All those jokes about dumb Polacks, for example—“How do you catch a Pole? By slamming the toilet lid on him as he’s taking a drink”—might suggest a background of ethnic conflict between Polish immigrants and other immigrant groups in America. Davies refutes this thesis by the simple device of showing that there’s no evidence from any other source for such conflict. In any case, the Poles are just as amused by them as others. Polish jokes are similar to the dirty Newfie jokes told in Canada. Perhaps these might be expressing genuine contempt and hostility towards the inhabitants of Newfoundland? Not at all, argues Davies. The Newfies tell the same jokes about themselves and they are part of the self-image of a rural tourist area.
Davies is particularly good on the ambiguity of jokes. The Scots and the Jews have in common a tendency to tell self-denigratory jokes. The Scots, for example, slyly reveal a character of canny meanness. Davies argues that in repertoires, what looks like self-denigration is actually a form of concealed boasting. The jokes tend to merge into mere wit and metaphor, and I have to say that at various points the sheer feebleness of some of the Scottish jokes gave me a deep respect for the scholarly dedication of the theorists. The jokes theorist is not an anthologist and is at the mercy of his archive.
Any Australian reading the Davies chapter on Jewish women and Australian men will probably find it depressing. Australia was long a largely bachelor society filled with men liable to drink to excess. The result was a plethora of jokes about vomiting that constitute a good reason for running a mile. Anyone seeking to understand why Australia is a world exporter of enraged radical feminists (Germaine Greer, et al.) need not go much further than jokes such as:
“I’ve got to dash—I’m on a promise to use the rodeo position.”

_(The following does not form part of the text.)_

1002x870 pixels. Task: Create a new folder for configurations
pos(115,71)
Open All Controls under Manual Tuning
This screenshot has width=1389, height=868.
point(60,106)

“What the hell is the rodeo position?
Well, you get her down on the bed and start giving it to her doggy fashion. As soon as she starts to enjoy it you whisper in her ear ‘that’s how Tracey at the pub likes it. Then you have to see how long you can stay on.
Awful though it is, this actually is funny, and the reason is, I think, that the humor arises from mocking an almost innocently mechanical reaction to a stimulus. And this suggests that one point of jokes is to celebrate spontaneity in human conduct. No real Jewish mother will burst into tears when she sees her son wearing one of the two ties she gave him. Jokes have taught her better.

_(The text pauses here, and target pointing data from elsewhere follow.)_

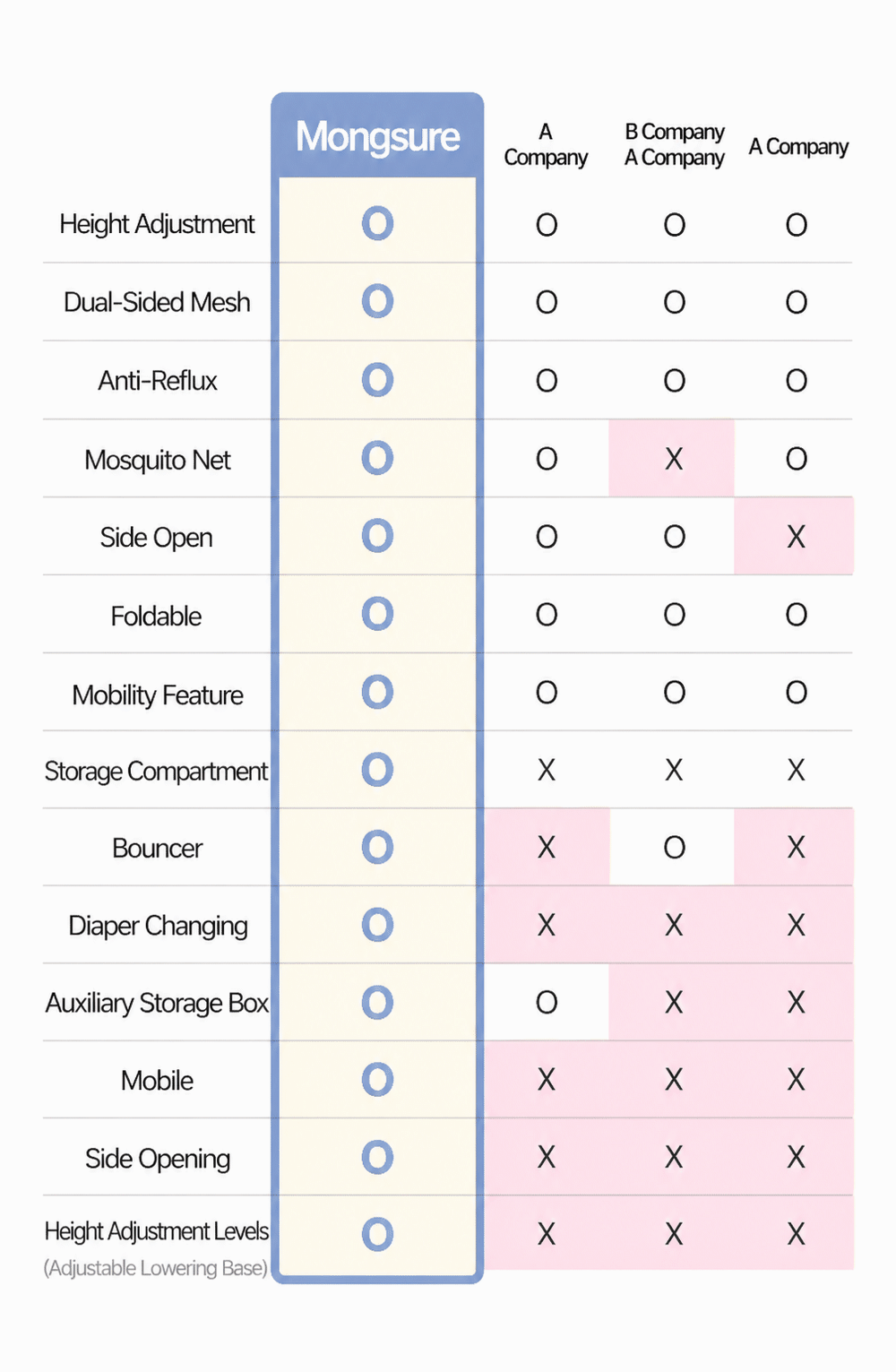Click Mongsure's blue O for Mobile
The width and height of the screenshot is (896, 1372).
coord(377,1080)

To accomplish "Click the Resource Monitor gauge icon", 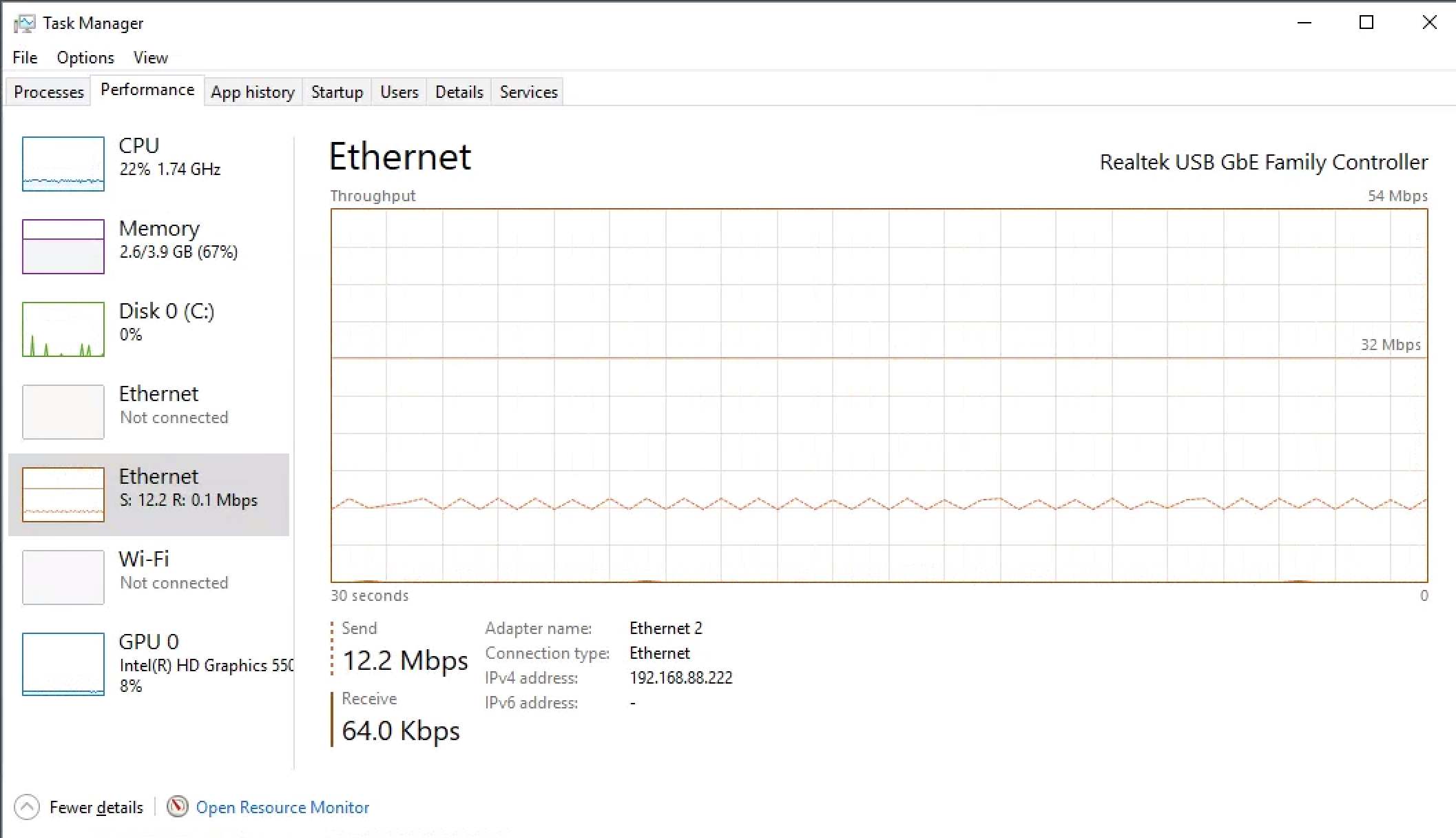I will click(178, 806).
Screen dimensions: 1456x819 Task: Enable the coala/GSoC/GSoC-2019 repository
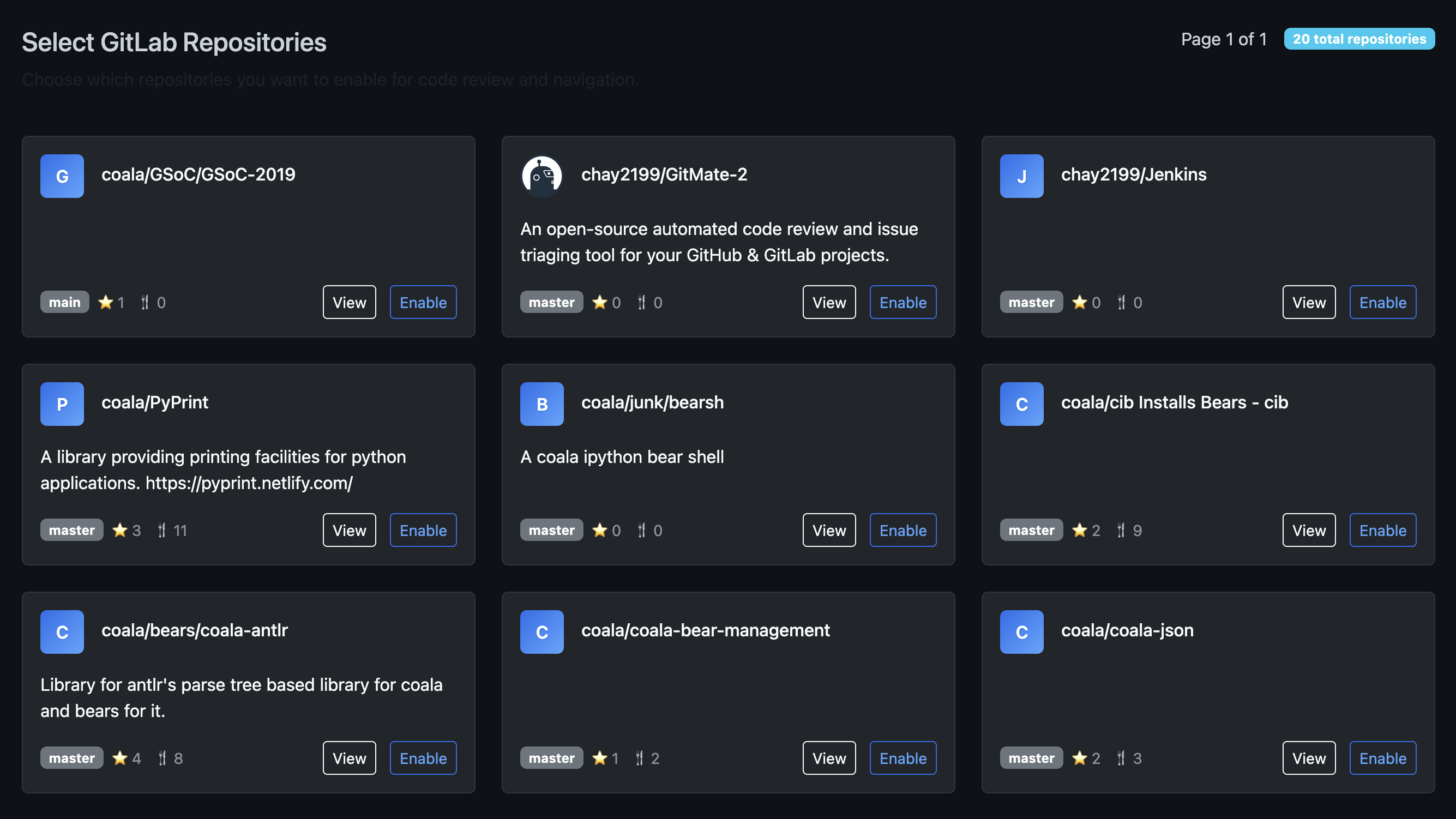click(423, 303)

We learn from jokes, as we learn from everything, and being mocked is an important part of growing up. “All too often,” Davies remarks, “humor scholars treat jokes as if they can be reduced to clear, serious objective statements which imply single meanings, and then analyze them in a way that is ambiguous, obscure, untestable and subjective—in a word, a joke.” The importance of The Mirth of Nations is that it takes jokes back from the theorists and returns them to the comedians. And that’s all of us.